Could you copy, word for word, the entries starting with the line that contains "This screenshot has" and going on through the line that contains "pyautogui.click(x=1493, y=151)"?
BEGIN Records shown
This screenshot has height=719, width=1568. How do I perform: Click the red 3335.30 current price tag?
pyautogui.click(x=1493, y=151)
END Records shown
BEGIN Records shown
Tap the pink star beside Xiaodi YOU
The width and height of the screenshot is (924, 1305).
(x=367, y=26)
END Records shown
=== Response ===
This screenshot has height=719, width=1568. How do I perform: Click the red 3335.30 current price tag?
pyautogui.click(x=1493, y=151)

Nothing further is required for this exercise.